Terá melhorado consideràvelmente a situação nos anos subsequentes às contas aqui presentes. Tem-se notícia de medidas disciplinador as ou correctivas, pelas quais é o Governo credor de todo o aplauso e incitamento; e nunca será excessivo o acto individual de contenção que concretize uma cívica compreensão das suas intenções e das suas decisões; a economia nacional não pode estar à mercê de egoísmos nem de complacências.
Quanto a Moçambique, com que elementos se conta no indispensável equilíbrio?
As mesmas contas o dizem, segundo o relatório que me não canso de admirar:
Instituiu-se uma outra pequena linha de montagem de veículos automóveis, desenvolveu-se a indústria dos petróleos e derivados, acrescentou-se com uma unidade fabril a indústria cimenteira, desenvolveu-se a produção de sacaria de quenafe e das embalagens metálicas, refina-se mais açúcar, descasca-se a castanha de caju, vendem-se mais cervejas e refrigerantes, há acréscimos ligeiros na produção dos tecidos, do mobiliário metálico, da vidraria e dos condutores eléctricos.
Mas lá continuam inexoravelmente os 600 000 contos de matérias têxteis e respectivas obras e os 340 000 contos de produtos alimentares, segundo as alíneas IV) e XI) da pauta aduaneira, em que pese à esperança da instalação de uma unidade fabril da indústria têxtil (talvez a esta hora já concretizada) e às inegáveis possibilidades do solo moçambicano na produção de alimentos frescos e até de conserva. Só em milho importaram-se quase 58 000 contos, em trigo perto de 40 000 contos e em leite condensado mais de 35 000 contos; isto para não falar no vinho, em que se gastaram 200 000 contos. Não se mencionam no relatório as compotas, as frutas frescas, certos produtos hortícolas e até muito peixe fresco, certamente por não assumirem vulto de primeira grandeza na importação. De resto, já hoje a capital da província vai beneficiando do afluxo dos produtos da colonização mista do distrito de Gaza. Mas se estivesse em pleno rendimento toda a capacidade do de Manica e Sofala, cujos centros de produção ficam a dois passos do mar, se a esta hora as próprias frutas locais estivessem comercializadas, é inegável que a província pouparia divisas, que actualmente se dão aos Sul-Africanos ou Rodesianos.
A economia da província de Moçambique rodou sempre em volta dos portos e caminhos de ferro e indústrias afins; a bem dizer, tudo se fez à custa deles.
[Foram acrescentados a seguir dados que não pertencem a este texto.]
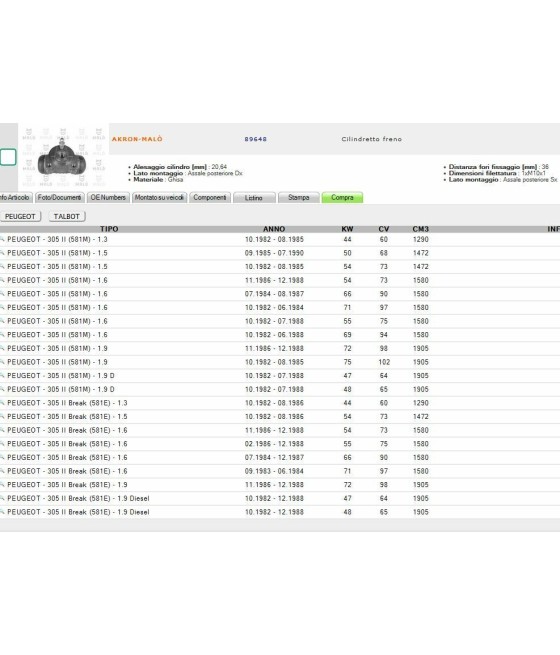Click the Stampa print button
Image resolution: width=560 pixels, height=655 pixels.
(299, 198)
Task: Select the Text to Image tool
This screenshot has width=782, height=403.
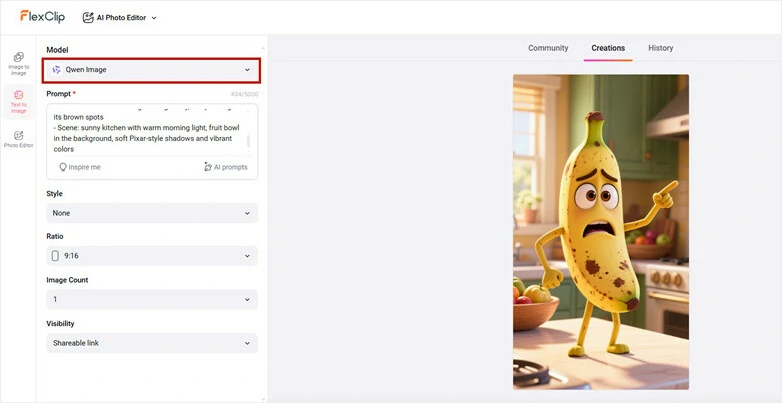Action: pos(18,101)
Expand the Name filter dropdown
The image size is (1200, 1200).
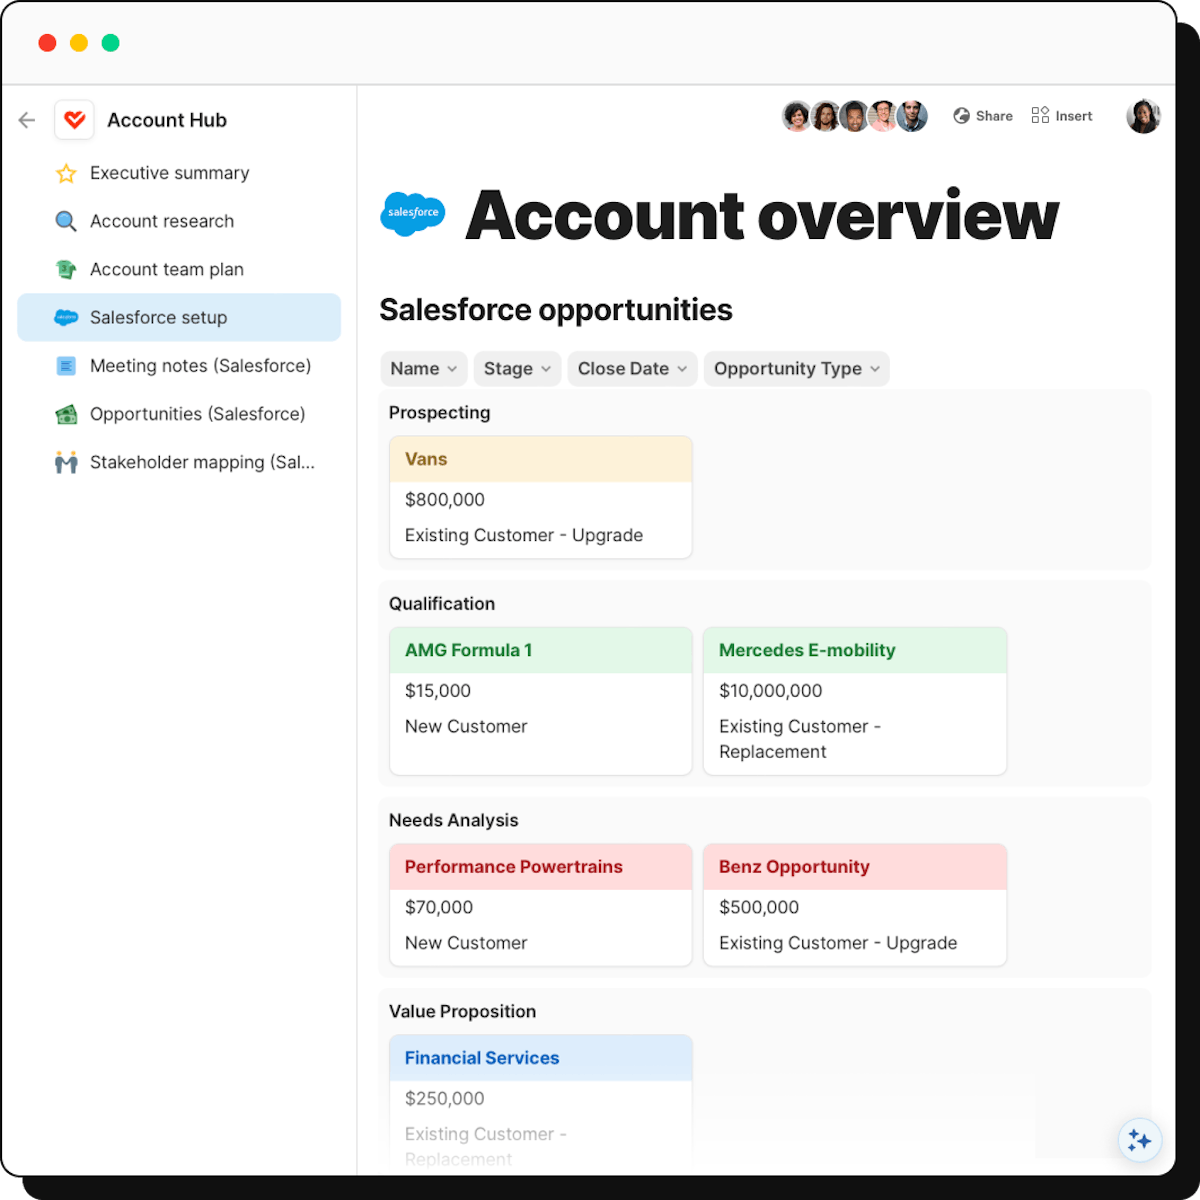point(424,369)
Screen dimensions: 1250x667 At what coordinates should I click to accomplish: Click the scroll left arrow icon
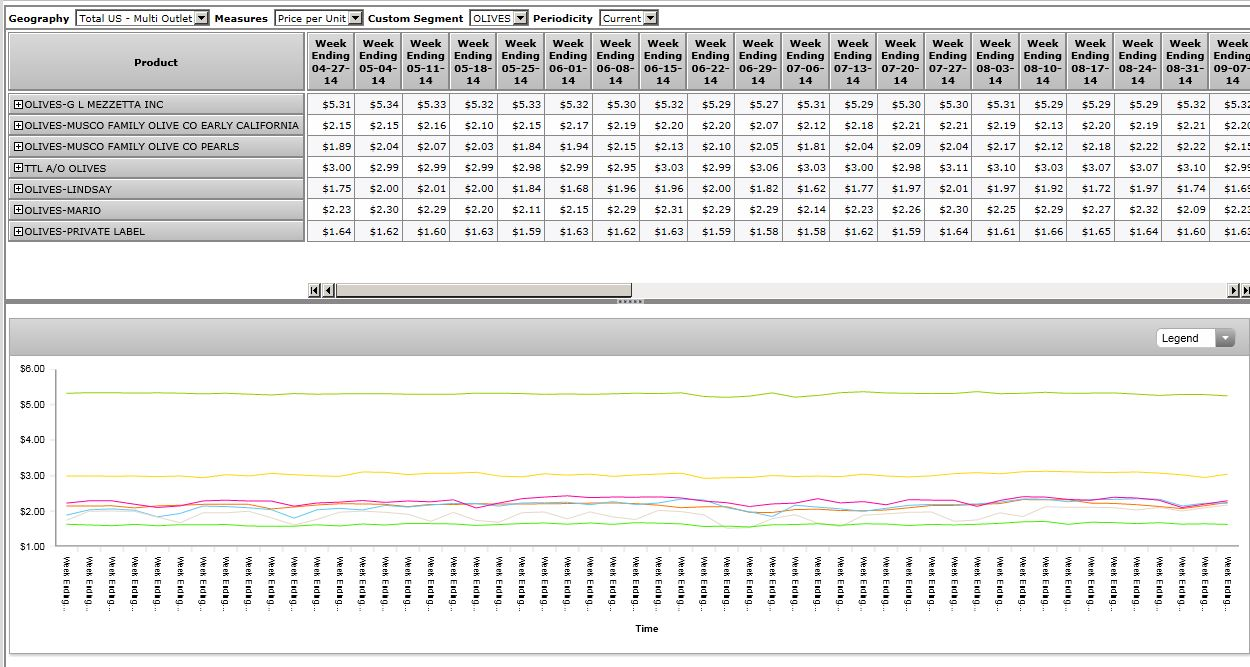(327, 290)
Pelas serras acima, nos comboios, iam os colonos estrangeiros, a mão-de-obra para as minas estrangeiras - mão-de-obra que era nossa -, a maquinaria, os veículos, as ferramentas, até os capitais; para baixo vinham os minérios, as frutas e outros produtos preciosos da terra.
A um ritmo impressionante, surgiu nos planaltos o complexo de Joanesburgo, núcleo de uma poderosa nação, que tem no seu comércio, na sua indústria, na sua agricultura, nos seus recursos mineiros, as sólidas bases de uma autonomia que lhe permite bater o pé aos insolentes e aos abelhudos, desde a Comunidade à Organização Internacional do Trabalho. E mais ao Norte, através do caminho de ferro da Beira, foram do mesmo modo chegando ao planalto os homens e os meios materiais que iriam permitir à nossa fidelíssima aliada explorar os bens a que pusera o nome de Rodésia e que viria a transformar numa poderosa fonte de riqueza.
O domínio português beneficiava, pois, através dos serviços que prestava aos planaltos. Quanto à Beira, o progresso começou a acentuar-se com a extinção do mandato majestático e com a nacionalização do caminho de ferro. Agora, os rendimentos dos serviços autónomos da província são já superados pelos das restantes actividades, mas continuam a ser um poderoso factor de equilíbrio, como muito justamente acentua o relatório da Comissão de Contas.
Hoje, que o Reino Unido se deixou eivar da perniciosa moléstia da ideologia, subiu de intensidade o coro dos clamores da Rodésia do Sul contra a laceração da unidade política em que estava integrada, e o receio dos novos racismos já vai fazendo refluir uma tal ou qual porção da sua gente branca em direcção à República da África do Sul, que a recebe de braços abertos. Reduzem-se investimentos, baixa o ritmo da construção, as lojas e oficinas põem nas montras cartazes bilingues a anunciarem a possíveis impetrantes que não há trabalho a dar-lhes. Consequências da inevitável retracção, que nasceu no Congo. Consequências do alastramento da pressão comunista a toda a África, a coberto de um pseudo-idealismo de outra natureza.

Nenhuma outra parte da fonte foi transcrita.